Protagoras was one of the best-known and most successful sophists of his era; however, some later philosophers, such as Sextus Empiricus treat him as a founder of a philosophy rather than as a sophist. Protagoras taught his students the necessary skills and knowledge for a successful life, particularly in politics. He trained his pupils to argue from both points of view because he believed that truth could not be limited to just one side of the argument. Protagoras wrote about a variety of subjects and advanced several philosophical ideas, particularly in epistemology. Some fragments of his works have survived. He is the author of the famous saying, "Man is the measure of all things", which is the opening sentence of a work called Truth.

Xeniades

Xeniades was a skeptical philosopher from Corinth, probably a follower of the pre-Socratic Xenophanes. There may have been two such persons, as he is referenced by Democritus c. 400 BC, though he was also supposedly the purchaser of Diogenes the Cynic c. 350 BC, when he was captured by pirates and sold as a slave. Xeniades was supposed to have been the man who persuaded Monimus to become a follower of Diogenes, and was the source of his skeptical doctrines. The little that is known of him is derived from Sextus Empiricus, who represents him as holding the most ultrasceptical opinions, and maintaining that all notions are false, and that there is absolutely nothing true in the universe. He more than once couples him with Xenophanes.

Gorgias

Gorgias was a well-known sophist whose writings showcased his ability to make counter-intuitive and unpopular positions appear stronger. Gorgias authored a lost work known as On the Non-Existent, which argues that nothing exists.

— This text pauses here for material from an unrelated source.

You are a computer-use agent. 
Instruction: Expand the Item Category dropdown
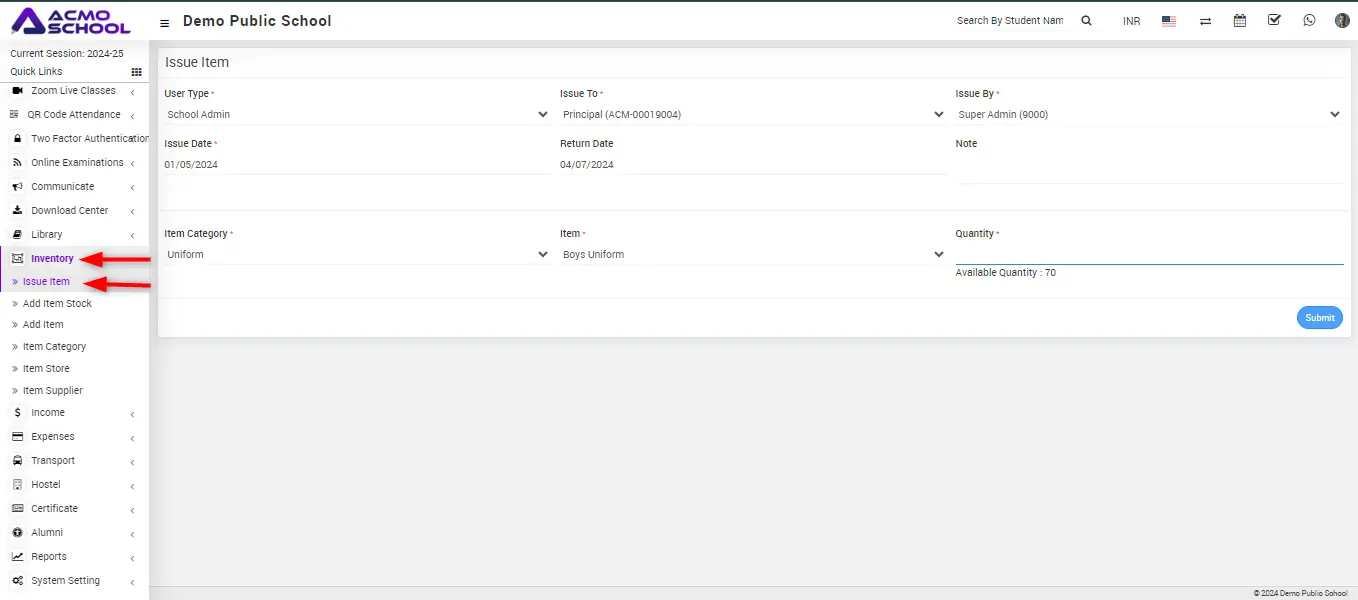[357, 255]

In it, he attempts to persuade his readers that thought and existence are different. He also wrote Encomium of Helen in which he presents all of the possible reasons for which Helen could be blamed for causing the Trojan War and refutes each one of them.

Lycophron

Lycophron is mentioned as a sophist by Aristotle, and was probably among the students of Gorgias. He rejected the supposed value of an aristocratic birth, claiming that "Now the nobility of good birth is obscure, and its grandeur a matter of words." meaning that there is no factual difference between those well-born and those low-born; only words and opinion assign value to these different circumstances of birth. This statement may indicate that Lycophron shared the beliefs of Antiphon, that both Greeks and barbarians are born with the same capacities: An egalitarian belief that was a minority view in the 5th century BC. He is also known for his statement, that "law is only a convention, a surety to another of justice"., also translated as "a guarantor of men's rights against one another". He, thus, believed that law is a matter of agreement, a social convention and not a natural or universal standard. In this respect his views on law are similar to those of Protagoras. This means that he treats law as a mere means, in the context of a social contract theory, without considering it as something special, in contradistinction to, e.g., Plato but similar to both Thrasymachus and Callicles, albeit that their theories have – as far as can be ascertained from the information available about them – more specific characteristics.

Criticism

Many sophists taught their skills for a price. Due to the importance of such skills in the litigious social life of Athens, practitioners often commanded very high fees. The sophists' practice of questioning the existence and roles of traditional deities and investigating the nature of the heavens and the earth prompted a popular reaction against them. As there was a popular view of Socrates as a sophist, he was among the targets. For example, in the comic play The Clouds, Aristophanes criticizes the sophists as hairsplitting wordsmiths, and makes Socrates their representative. Such criticism, coupled with the wealth garnered by many sophist practitioners, eventually led to popular resentment against sophists and the ideas and writings associated with sophism.